### Material for the task
- - - -
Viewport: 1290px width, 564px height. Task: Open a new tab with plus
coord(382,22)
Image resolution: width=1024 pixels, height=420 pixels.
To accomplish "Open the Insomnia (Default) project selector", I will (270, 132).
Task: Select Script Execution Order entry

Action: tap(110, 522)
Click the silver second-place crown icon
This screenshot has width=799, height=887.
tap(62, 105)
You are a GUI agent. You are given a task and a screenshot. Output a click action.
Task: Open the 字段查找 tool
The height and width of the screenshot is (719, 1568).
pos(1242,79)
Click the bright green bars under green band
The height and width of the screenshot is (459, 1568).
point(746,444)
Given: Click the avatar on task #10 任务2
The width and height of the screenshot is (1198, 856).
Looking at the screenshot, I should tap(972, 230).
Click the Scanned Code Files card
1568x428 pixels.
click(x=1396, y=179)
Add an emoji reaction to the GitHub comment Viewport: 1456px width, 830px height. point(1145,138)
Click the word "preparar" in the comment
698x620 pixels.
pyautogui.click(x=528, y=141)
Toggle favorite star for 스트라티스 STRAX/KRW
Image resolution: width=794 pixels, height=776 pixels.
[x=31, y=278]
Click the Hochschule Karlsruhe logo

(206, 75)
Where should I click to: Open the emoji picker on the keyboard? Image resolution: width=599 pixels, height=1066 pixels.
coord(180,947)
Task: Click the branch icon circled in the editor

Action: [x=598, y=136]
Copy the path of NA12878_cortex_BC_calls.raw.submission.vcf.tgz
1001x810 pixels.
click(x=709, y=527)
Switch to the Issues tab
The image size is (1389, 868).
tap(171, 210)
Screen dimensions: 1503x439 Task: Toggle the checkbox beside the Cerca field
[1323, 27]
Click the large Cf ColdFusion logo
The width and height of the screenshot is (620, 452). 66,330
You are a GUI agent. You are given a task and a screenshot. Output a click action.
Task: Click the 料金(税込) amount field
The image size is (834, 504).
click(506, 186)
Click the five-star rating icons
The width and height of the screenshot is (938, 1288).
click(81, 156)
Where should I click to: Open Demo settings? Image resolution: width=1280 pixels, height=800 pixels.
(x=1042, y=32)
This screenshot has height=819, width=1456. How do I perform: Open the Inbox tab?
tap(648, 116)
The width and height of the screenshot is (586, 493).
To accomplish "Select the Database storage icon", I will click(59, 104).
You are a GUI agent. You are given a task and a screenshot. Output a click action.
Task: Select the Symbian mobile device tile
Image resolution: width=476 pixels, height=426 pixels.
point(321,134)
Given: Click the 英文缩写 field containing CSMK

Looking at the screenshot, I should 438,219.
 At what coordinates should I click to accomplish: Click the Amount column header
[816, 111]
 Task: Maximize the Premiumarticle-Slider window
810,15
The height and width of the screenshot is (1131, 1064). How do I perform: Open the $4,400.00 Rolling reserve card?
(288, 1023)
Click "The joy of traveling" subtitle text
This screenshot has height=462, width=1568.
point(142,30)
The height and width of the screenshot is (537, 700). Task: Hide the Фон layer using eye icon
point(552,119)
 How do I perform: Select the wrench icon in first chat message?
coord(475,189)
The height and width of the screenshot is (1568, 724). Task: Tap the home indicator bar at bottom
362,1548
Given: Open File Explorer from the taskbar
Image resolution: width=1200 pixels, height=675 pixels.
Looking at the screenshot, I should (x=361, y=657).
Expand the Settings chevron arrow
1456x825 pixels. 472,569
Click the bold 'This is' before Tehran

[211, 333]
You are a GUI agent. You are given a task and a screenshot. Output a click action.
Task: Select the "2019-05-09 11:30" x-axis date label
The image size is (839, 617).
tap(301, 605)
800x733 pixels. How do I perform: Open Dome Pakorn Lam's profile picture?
- - - -
### To do
Return the lines starting at the one that contains "Image resolution: width=1024" and ending at the one that contains "click(x=1396, y=179)", copied verbatim with both end lines included.

### Written response
Image resolution: width=1024 pixels, height=420 pixels.
To accomplish "Open the Insomnia (Default) project selector", I will (270, 132).
Task: Select Script Execution Order entry

Action: tap(110, 522)
Click the silver second-place crown icon
This screenshot has width=799, height=887.
tap(62, 105)
You are a GUI agent. You are given a task and a screenshot. Output a click action.
Task: Open the 字段查找 tool
The height and width of the screenshot is (719, 1568).
pos(1242,79)
Click the bright green bars under green band
The height and width of the screenshot is (459, 1568).
point(746,444)
Given: Click the avatar on task #10 任务2
The width and height of the screenshot is (1198, 856).
Looking at the screenshot, I should tap(972, 230).
Click the Scanned Code Files card
1568x428 pixels.
click(x=1396, y=179)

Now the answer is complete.